Over 10 million youth are trained annually through various government skilling schemes that fund short-term programs at zero cost to the youth, with govt. reimbursing the Training Partners (TPs)


What is the Challenge?

This supply-led (rather than demand-led) model has attracted many TPs to these schemes, however, the tight budgets often lead to a tendency to underinvest per beneficiary, resulting in low placements and poor income/career progression for the end beneficiaries.


Designing the Solution

This supply-led (rather than demand-led) model has attracted many TPs to these schemes, however, the tight budgets often lead to a tendency to underinvest per beneficiary, resulting in low placements and poor income/career progression for the end beneficiaries.

How Would it Work?

  • The fund would provide incremental funding to select high-quality Training Partners for delivering demand-led short-duration skilling courses.
  • Training Partners would leverage funding available through schemes such as PMKVY ($200-350 per youth) and use the incremental funding for strengthening processes such as employer engagement, post-placement support, mentoring etc. with the aim of improving return on investment for trainees, employers as well as government.
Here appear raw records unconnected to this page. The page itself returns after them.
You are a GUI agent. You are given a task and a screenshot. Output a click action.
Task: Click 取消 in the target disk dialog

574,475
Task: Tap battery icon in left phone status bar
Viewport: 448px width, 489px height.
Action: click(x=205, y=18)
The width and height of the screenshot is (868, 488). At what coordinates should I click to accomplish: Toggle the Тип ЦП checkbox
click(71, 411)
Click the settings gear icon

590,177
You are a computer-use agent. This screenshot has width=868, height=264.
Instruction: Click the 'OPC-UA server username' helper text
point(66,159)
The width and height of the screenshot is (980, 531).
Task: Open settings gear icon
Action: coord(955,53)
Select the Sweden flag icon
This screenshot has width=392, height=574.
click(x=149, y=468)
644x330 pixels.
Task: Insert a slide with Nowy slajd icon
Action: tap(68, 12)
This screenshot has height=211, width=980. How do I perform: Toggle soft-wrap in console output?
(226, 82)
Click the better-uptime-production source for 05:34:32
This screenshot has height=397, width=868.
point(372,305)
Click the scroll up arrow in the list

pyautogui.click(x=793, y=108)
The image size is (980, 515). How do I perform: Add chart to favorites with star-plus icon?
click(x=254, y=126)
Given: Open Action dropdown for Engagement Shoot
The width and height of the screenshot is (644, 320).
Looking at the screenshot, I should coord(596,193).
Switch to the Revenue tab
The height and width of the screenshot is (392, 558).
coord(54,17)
The Rationale for an Outcome Fund Structure

Investing more per beneficiary upfront can lead to a lower cost per outcome eventually. Evidence from many skilling and employability programs, globally and in India, suggests that providing incremental funding to high-quality interventions to strengthen their delivery models and processes can result in better outcomes in terms of higher placements, income, and longer job retention.


Function and Value Proposition
of an Outcomes Fund

  • Outcomes Fund is a powerful new set of partnerships and a new way of financing social projects by leveraging private capital to transfer / underwrite performance risk.
  • Delivers greater value-for-money on a per-outcome basis, even if that means potentially increasing the per-beneficiary costs to increase the targeted end outcomes.
  • Rather than fragmented spending by multitude of funders, it pools donor funding to drive large-scale, coherent improvement by aligning multiple stakeholders to a common, agreed set of outcomes.
  • Rather than funding service providers for inputs and activities, it strongly incentivizes them to be demand-led (driven by the needs of employers) and only rewards for the independently verified results such as job placements and retention.
  • Creates transparency around the cost-per-outcome of different interventions, which can ensure that government policy makers and the broader donor community can systematically shift funds towards scaling programs that demonstrate the best results and value for money.
  • Empowers and supports Service providers to innovate, adapt, and find context-specific solutions.